Given data:
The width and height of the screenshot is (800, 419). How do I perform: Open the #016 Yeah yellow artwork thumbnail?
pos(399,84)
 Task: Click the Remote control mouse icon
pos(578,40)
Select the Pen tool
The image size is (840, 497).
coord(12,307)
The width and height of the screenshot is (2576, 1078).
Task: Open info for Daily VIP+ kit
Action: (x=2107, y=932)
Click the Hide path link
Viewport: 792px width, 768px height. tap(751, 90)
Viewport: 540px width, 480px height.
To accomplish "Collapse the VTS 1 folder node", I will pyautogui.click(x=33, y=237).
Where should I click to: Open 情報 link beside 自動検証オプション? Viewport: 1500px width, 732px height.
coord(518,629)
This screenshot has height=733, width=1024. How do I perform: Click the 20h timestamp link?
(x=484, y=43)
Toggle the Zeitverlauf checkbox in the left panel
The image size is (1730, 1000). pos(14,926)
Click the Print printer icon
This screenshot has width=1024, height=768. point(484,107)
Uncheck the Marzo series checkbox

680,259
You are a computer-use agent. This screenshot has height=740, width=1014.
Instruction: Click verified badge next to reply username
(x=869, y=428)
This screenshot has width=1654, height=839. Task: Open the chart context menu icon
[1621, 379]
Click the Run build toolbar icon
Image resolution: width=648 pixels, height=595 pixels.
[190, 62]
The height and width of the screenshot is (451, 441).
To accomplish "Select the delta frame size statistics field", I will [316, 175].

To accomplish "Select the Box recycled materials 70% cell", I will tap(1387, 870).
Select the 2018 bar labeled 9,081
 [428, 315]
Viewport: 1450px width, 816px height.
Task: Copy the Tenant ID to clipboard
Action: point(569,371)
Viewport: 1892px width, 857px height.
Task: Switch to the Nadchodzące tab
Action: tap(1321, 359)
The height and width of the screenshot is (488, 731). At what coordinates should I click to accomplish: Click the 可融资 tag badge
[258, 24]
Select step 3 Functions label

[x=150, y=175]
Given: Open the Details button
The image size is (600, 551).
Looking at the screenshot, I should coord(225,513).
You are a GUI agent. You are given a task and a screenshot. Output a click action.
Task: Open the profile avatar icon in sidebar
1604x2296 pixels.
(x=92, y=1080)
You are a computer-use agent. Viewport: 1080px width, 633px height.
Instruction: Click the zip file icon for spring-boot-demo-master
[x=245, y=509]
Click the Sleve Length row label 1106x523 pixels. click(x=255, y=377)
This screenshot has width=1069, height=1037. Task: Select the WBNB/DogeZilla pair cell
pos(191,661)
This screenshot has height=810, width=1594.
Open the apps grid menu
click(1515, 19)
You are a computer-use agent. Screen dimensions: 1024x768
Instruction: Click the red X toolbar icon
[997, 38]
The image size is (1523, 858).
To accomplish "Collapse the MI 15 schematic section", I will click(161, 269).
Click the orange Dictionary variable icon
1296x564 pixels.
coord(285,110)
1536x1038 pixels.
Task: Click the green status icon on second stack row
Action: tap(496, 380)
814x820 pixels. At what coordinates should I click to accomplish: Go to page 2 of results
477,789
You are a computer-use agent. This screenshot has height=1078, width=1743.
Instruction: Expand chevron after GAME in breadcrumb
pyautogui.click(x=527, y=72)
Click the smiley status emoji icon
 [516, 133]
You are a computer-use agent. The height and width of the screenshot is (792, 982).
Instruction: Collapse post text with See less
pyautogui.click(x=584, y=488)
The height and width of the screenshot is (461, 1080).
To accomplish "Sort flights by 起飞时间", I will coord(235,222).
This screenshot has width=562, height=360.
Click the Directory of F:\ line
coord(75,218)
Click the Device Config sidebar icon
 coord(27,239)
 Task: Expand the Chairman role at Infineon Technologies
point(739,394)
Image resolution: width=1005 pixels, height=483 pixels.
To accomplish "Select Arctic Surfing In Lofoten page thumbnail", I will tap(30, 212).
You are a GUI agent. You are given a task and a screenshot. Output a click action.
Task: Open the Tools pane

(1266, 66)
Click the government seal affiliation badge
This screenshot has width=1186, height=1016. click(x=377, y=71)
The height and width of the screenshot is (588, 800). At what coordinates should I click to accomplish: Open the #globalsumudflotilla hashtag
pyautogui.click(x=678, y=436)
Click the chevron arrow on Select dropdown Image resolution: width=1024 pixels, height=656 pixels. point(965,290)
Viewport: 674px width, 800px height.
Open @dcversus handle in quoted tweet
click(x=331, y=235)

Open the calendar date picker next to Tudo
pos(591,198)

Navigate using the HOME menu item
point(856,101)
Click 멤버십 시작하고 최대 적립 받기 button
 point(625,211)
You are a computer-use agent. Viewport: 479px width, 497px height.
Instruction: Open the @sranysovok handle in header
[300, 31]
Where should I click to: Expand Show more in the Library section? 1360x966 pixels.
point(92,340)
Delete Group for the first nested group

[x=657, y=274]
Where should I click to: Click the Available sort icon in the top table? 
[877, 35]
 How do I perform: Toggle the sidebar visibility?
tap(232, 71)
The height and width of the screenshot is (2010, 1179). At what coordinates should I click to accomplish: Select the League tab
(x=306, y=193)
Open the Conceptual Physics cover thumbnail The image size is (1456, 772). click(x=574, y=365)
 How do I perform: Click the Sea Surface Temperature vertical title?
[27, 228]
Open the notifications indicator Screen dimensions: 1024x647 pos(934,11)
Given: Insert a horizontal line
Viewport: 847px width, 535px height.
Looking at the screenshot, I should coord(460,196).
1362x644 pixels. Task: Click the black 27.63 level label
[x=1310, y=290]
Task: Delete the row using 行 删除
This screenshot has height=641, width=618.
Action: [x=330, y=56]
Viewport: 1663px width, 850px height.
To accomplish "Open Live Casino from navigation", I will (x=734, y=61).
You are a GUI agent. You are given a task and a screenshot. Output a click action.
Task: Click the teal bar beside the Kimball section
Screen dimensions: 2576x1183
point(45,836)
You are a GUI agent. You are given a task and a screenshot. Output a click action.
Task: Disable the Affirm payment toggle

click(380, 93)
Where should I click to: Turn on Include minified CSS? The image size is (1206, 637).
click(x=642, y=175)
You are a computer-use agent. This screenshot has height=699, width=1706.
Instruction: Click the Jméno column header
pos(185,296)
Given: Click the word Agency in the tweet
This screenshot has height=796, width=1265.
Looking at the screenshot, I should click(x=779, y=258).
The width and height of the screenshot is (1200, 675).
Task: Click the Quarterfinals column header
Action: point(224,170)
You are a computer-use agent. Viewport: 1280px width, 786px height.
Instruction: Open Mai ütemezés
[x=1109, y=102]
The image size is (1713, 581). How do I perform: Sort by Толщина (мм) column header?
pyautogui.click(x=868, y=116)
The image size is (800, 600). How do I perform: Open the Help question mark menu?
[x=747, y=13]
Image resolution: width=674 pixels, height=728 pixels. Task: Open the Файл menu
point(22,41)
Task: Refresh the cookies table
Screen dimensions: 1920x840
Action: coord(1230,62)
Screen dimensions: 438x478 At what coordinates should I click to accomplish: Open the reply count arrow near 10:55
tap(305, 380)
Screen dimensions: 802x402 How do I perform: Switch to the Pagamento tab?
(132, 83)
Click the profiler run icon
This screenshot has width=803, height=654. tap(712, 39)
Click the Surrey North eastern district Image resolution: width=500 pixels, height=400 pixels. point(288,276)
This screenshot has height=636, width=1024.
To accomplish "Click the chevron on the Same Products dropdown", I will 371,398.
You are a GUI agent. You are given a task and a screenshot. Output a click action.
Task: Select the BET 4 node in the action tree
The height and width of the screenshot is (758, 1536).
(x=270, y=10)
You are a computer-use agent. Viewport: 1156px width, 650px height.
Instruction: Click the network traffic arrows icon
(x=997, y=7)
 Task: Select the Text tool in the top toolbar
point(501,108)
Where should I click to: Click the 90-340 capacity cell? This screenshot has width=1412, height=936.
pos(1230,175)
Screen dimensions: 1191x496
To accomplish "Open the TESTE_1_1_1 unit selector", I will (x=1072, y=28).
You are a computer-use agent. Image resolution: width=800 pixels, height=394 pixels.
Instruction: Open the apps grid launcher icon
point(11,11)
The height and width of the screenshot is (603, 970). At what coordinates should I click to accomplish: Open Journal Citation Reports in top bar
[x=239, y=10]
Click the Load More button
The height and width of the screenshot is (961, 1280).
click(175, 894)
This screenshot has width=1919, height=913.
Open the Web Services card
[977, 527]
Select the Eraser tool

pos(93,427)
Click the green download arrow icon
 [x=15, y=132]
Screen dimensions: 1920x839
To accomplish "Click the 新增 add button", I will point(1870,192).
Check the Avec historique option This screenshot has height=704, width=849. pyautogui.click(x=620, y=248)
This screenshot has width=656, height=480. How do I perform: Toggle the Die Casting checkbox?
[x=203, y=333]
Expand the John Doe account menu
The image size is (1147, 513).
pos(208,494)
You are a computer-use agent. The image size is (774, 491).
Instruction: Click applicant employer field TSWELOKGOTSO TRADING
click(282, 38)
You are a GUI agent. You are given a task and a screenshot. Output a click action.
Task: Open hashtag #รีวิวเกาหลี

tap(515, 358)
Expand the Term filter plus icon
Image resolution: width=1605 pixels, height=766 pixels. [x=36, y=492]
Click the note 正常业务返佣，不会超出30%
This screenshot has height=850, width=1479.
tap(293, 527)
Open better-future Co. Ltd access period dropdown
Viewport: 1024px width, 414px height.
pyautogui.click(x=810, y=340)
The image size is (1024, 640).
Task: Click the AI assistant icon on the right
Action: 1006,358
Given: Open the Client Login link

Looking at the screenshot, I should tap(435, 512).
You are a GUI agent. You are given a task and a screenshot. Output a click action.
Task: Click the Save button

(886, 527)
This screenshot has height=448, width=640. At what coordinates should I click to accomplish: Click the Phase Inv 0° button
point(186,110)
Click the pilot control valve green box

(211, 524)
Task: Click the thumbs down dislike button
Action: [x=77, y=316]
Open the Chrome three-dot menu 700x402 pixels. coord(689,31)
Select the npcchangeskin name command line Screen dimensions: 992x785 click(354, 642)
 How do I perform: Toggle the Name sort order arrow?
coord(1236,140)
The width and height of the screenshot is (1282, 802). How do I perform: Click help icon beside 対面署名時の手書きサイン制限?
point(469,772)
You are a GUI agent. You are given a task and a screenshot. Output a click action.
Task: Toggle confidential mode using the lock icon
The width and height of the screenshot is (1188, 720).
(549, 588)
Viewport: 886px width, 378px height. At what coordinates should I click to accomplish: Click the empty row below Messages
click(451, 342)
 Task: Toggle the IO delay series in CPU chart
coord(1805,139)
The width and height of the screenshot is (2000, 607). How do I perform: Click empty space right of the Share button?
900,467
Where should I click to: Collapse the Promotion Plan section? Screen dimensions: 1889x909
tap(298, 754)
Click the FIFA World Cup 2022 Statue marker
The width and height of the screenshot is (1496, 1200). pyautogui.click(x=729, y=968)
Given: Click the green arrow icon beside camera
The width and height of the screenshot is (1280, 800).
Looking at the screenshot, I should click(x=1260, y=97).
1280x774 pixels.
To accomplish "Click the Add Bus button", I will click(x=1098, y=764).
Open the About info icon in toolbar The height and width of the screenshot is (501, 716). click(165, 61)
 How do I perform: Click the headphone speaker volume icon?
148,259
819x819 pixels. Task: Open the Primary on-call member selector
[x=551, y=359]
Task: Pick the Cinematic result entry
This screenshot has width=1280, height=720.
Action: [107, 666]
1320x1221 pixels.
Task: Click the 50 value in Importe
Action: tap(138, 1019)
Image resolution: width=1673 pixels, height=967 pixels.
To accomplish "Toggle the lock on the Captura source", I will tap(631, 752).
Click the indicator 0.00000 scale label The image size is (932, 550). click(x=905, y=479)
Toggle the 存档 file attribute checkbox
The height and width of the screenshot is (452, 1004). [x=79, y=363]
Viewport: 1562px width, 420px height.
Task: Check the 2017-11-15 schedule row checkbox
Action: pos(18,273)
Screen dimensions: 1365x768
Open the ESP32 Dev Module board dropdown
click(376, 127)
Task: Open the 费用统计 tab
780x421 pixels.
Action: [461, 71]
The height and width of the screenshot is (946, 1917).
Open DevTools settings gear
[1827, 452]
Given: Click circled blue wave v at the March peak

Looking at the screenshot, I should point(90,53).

What to work on: Where a line in the material above holds "computer", copy that line.

Result of the exercise:
You are a computer-use agent. This screenshot has height=740, width=1014.
You are a computer-use agent. Viewport: 1080px width, 633px height.
You are a computer-use agent. Screen dimensions: 1024x768
You are a computer-use agent. This screenshot has height=1078, width=1743.
You are a computer-use agent. The height and width of the screenshot is (792, 982).
You are a computer-use agent. Viewport: 479px width, 497px height.
You are a computer-use agent. This screenshot has height=699, width=1706.
You are a computer-use agent. Viewport: 1280px width, 786px height.
You are a computer-use agent. Viewport: 1156px width, 650px height.
You are a computer-use agent. Image resolution: width=800 pixels, height=394 pixels.
You are a computer-use agent. The image size is (774, 491).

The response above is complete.